__What is being asked__
Give the records below again exactly, and exclude each picture.

──────── Information given

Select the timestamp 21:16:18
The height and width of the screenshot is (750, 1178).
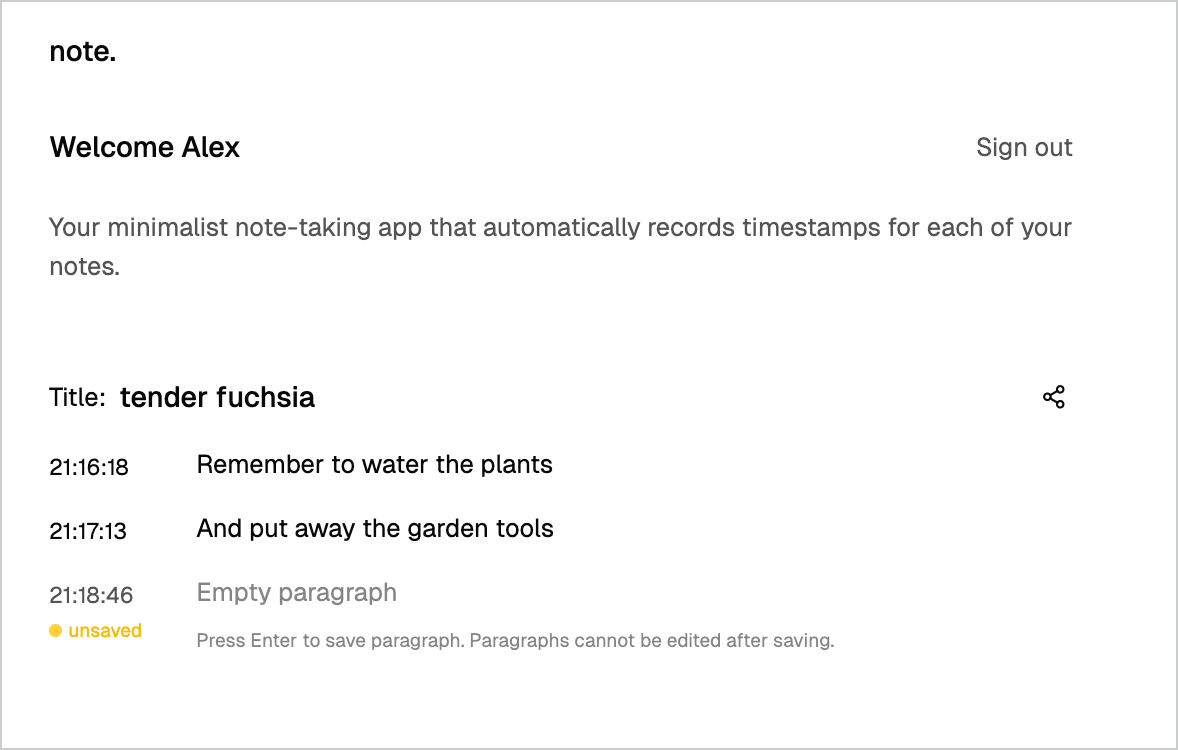click(88, 466)
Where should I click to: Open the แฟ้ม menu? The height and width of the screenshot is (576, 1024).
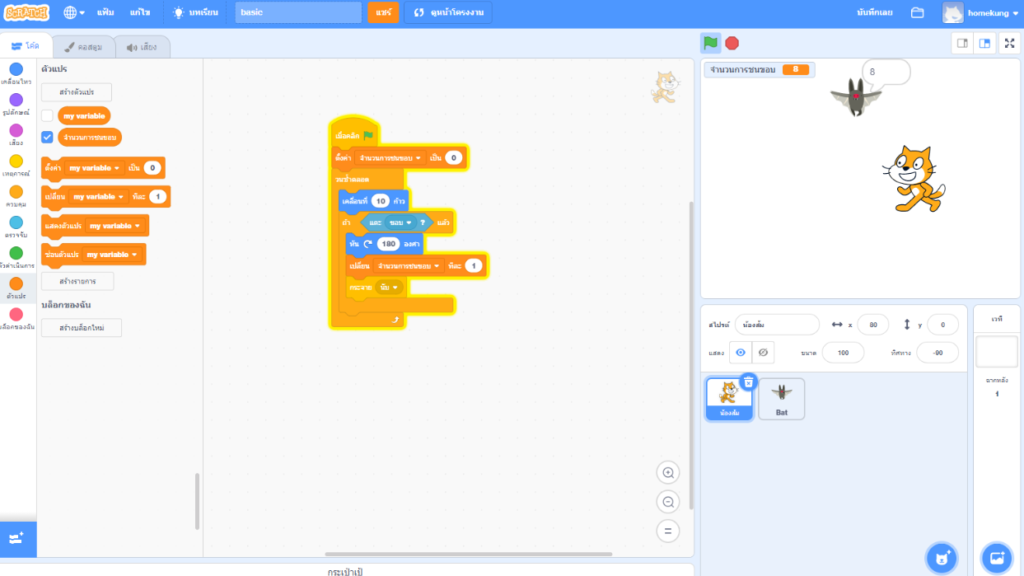(105, 13)
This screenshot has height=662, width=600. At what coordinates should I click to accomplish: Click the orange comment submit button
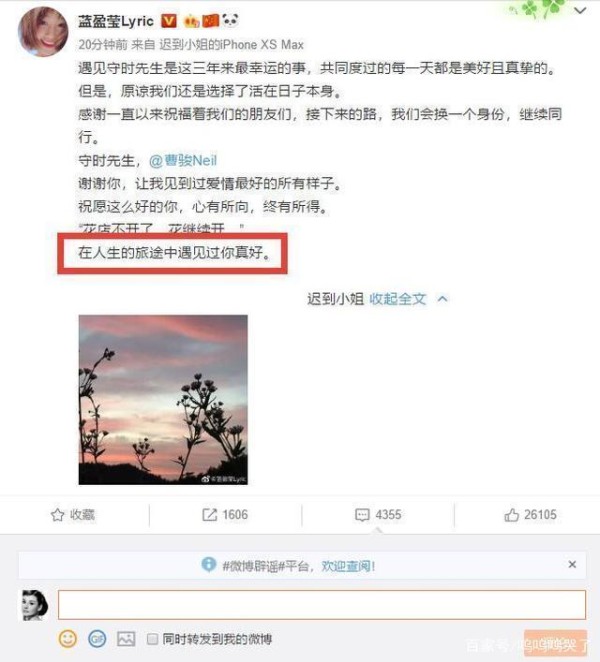pyautogui.click(x=555, y=643)
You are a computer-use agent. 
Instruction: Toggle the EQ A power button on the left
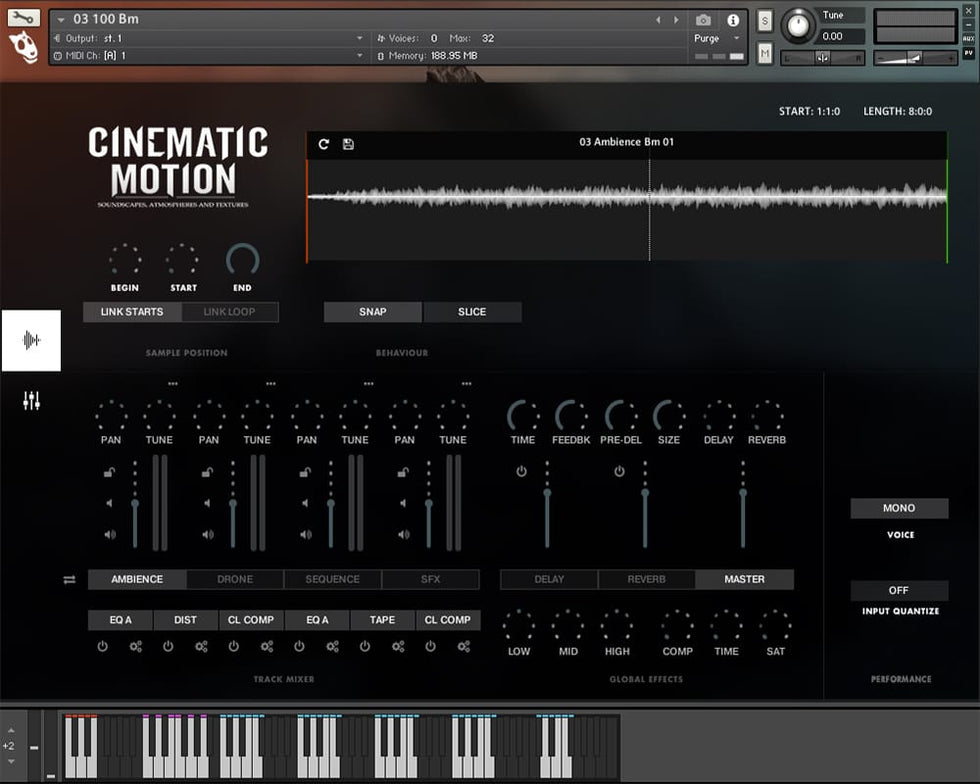(102, 647)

────────────────

__Written solution__
Select the timestamp 21:16:18
The height and width of the screenshot is (750, 1178).
click(88, 466)
Where should I click to: Open the แฟ้ม menu? The height and width of the screenshot is (576, 1024).
(105, 13)
This screenshot has height=662, width=600. At what coordinates should I click to accomplish: Click the orange comment submit button
pyautogui.click(x=555, y=643)
You are a computer-use agent. 
Instruction: Toggle the EQ A power button on the left
(102, 647)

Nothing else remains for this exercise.